We have examined some of the basic principles for the organization of the brain and behavior,
some of the considerations that
go into the study of drug effects, and some of the considerations that go into classifying drugs for
purpose of therapeutics and
research. The next section of the text will study specific areas in which these principles have been
especially useful in
furthering our understanding of the chemical bases of behavior.
E. SUMMARY
Principles
1. Drug molecules must reach the appropriate target tissues before they can become effective.

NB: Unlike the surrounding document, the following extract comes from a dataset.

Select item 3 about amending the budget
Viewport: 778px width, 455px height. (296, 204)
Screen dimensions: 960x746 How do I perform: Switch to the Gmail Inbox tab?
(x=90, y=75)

2. The accessibility of the drug molecules to the target tissue is largely determined by the
amount of drug in the bloodstream.
3. Drug molecules may be injected directly into the bloodstream, but they are more
commonly administered by indirect routes
such as oral ingestion.
4. Once the drug has been administered, a host of physiological factors determine the how
fast the drug molecules enter and
exit the bloodstream.
5. Different dosages of a drug change not only the magnitude of the drug effect, but also the
nature of the drug effect.
6. All drugs have multiple effects, and the term side effect is usually applied to an effect that
is not desired.
7. Individual differences such as behavior, gender, age and general health status all influence
the effectiveness of a drug.
8. The blood brain barrier provides a buffer between the central nervous system and the
remainder of the organism's
physiology.
9. The classification of drugs according to biochemical actions and molecular structure
contributes to the development of new
drugs and a better understanding of the chemistry of behavior.